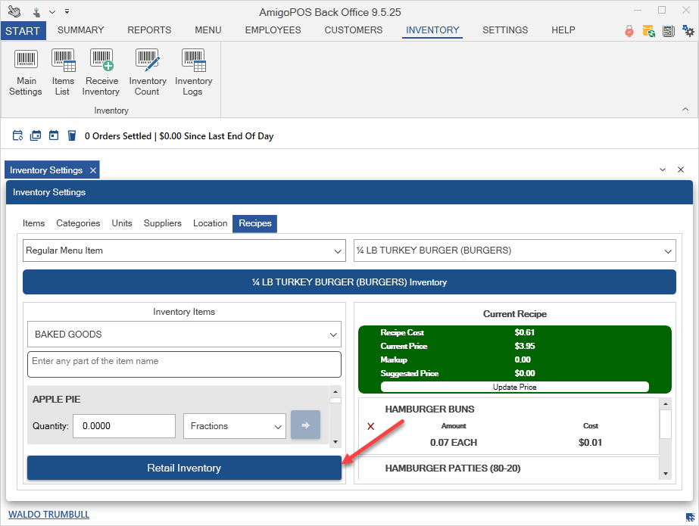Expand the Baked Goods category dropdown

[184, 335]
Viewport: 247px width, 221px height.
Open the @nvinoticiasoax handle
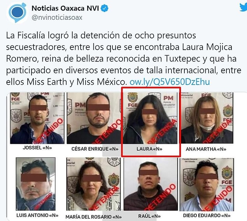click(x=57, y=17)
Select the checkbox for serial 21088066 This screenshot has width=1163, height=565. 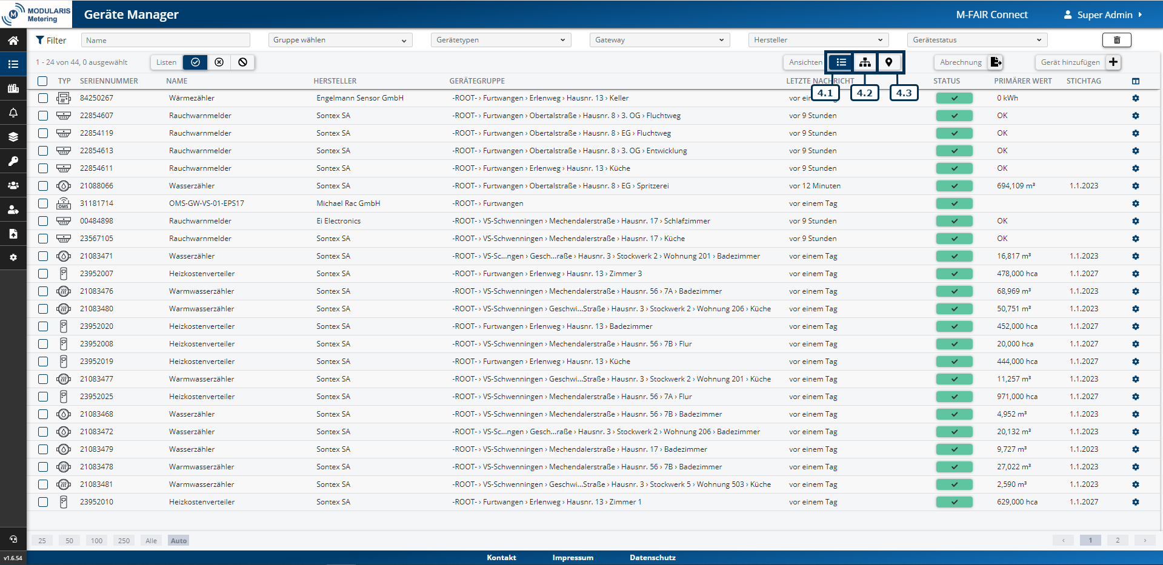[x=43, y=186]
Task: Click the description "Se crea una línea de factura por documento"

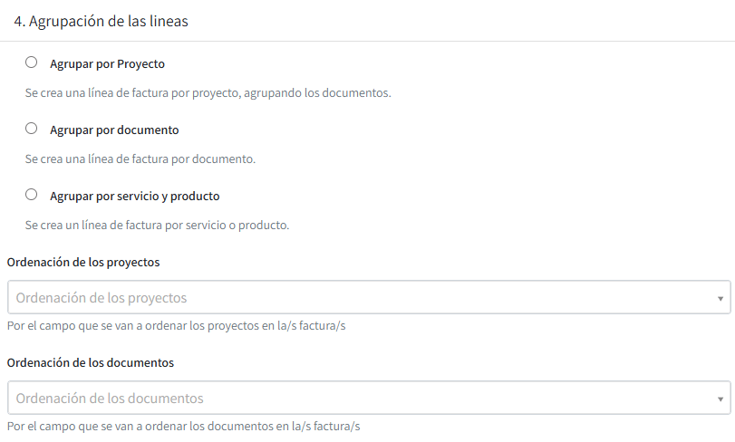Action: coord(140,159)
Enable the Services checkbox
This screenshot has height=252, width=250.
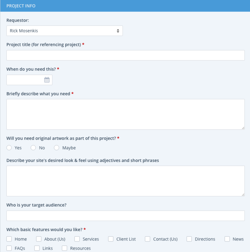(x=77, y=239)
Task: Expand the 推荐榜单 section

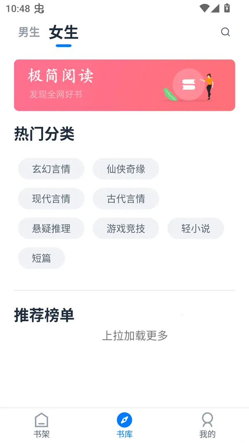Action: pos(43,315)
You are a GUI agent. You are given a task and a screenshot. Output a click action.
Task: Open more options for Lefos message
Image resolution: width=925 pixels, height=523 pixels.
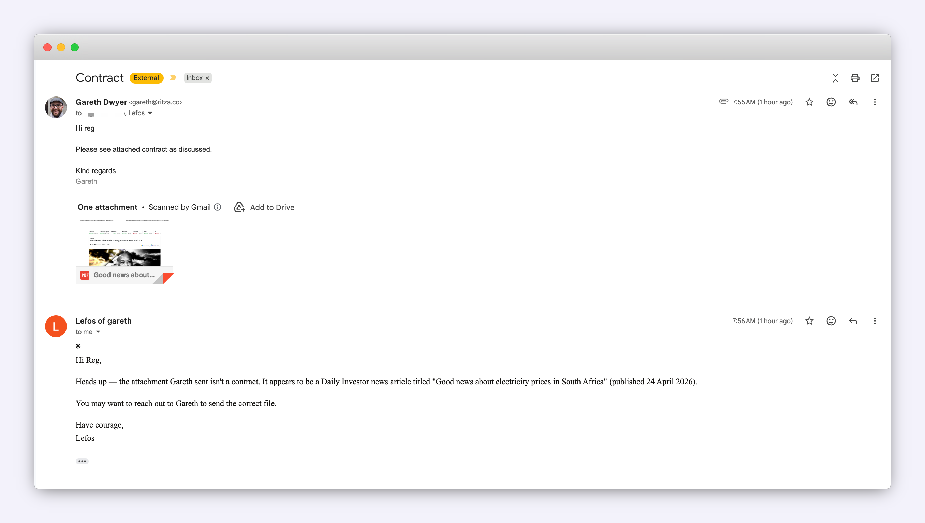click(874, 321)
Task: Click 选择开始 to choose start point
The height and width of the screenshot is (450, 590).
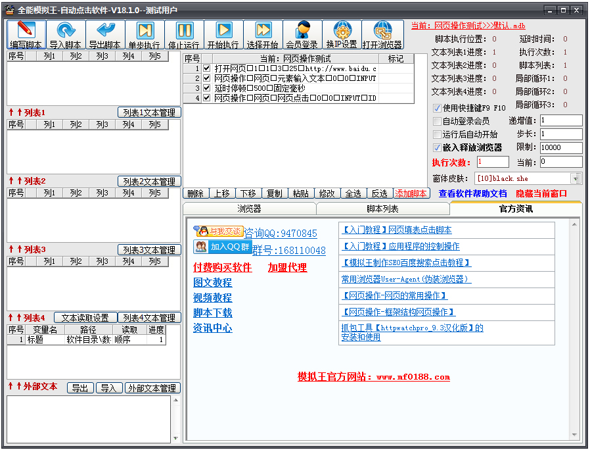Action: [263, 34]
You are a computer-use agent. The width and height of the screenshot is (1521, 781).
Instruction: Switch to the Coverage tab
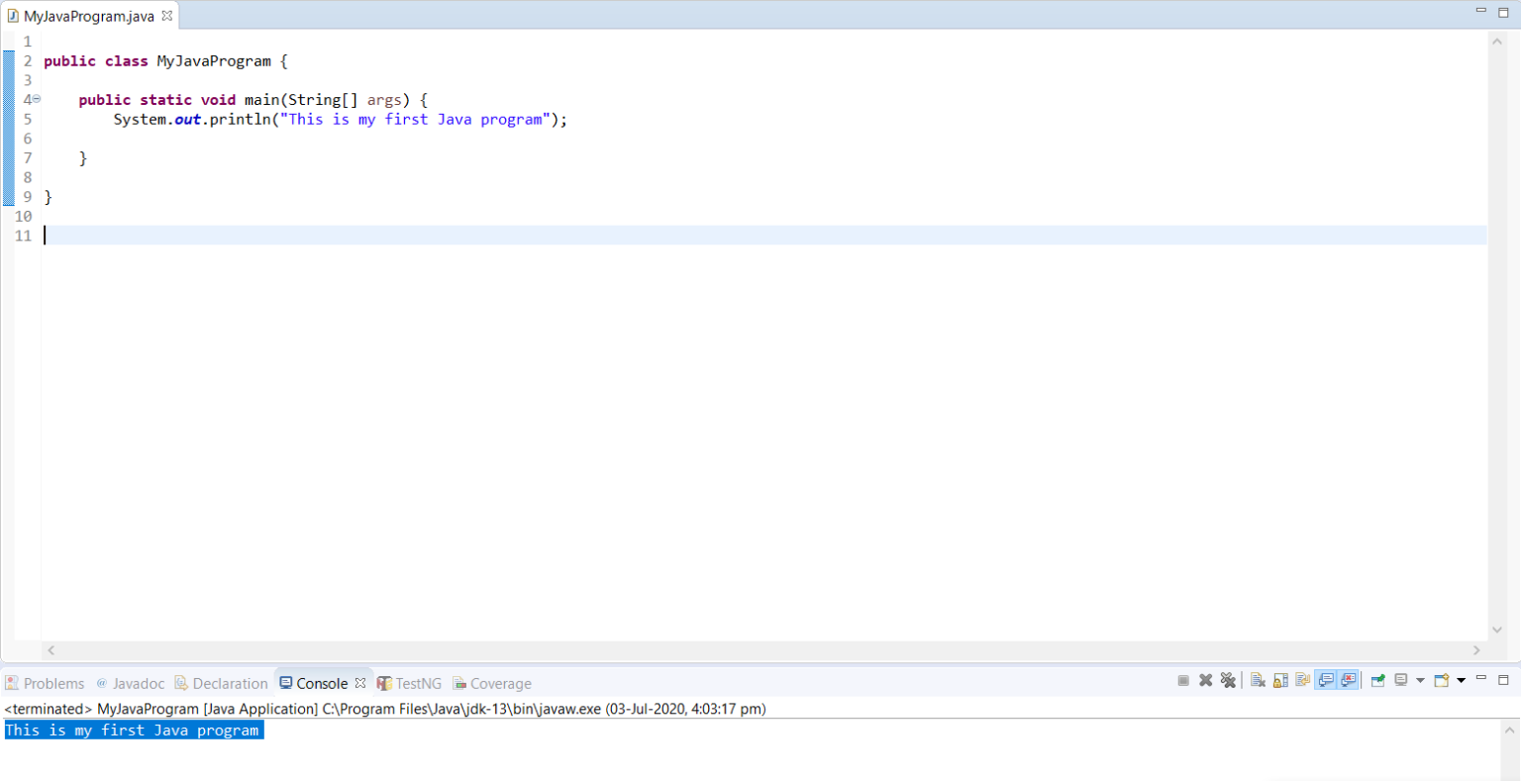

================================

TASK STATEMENT: What is the number of lines above that hold the word "agent"? Answer with that number alone.

FINAL ANSWER: 2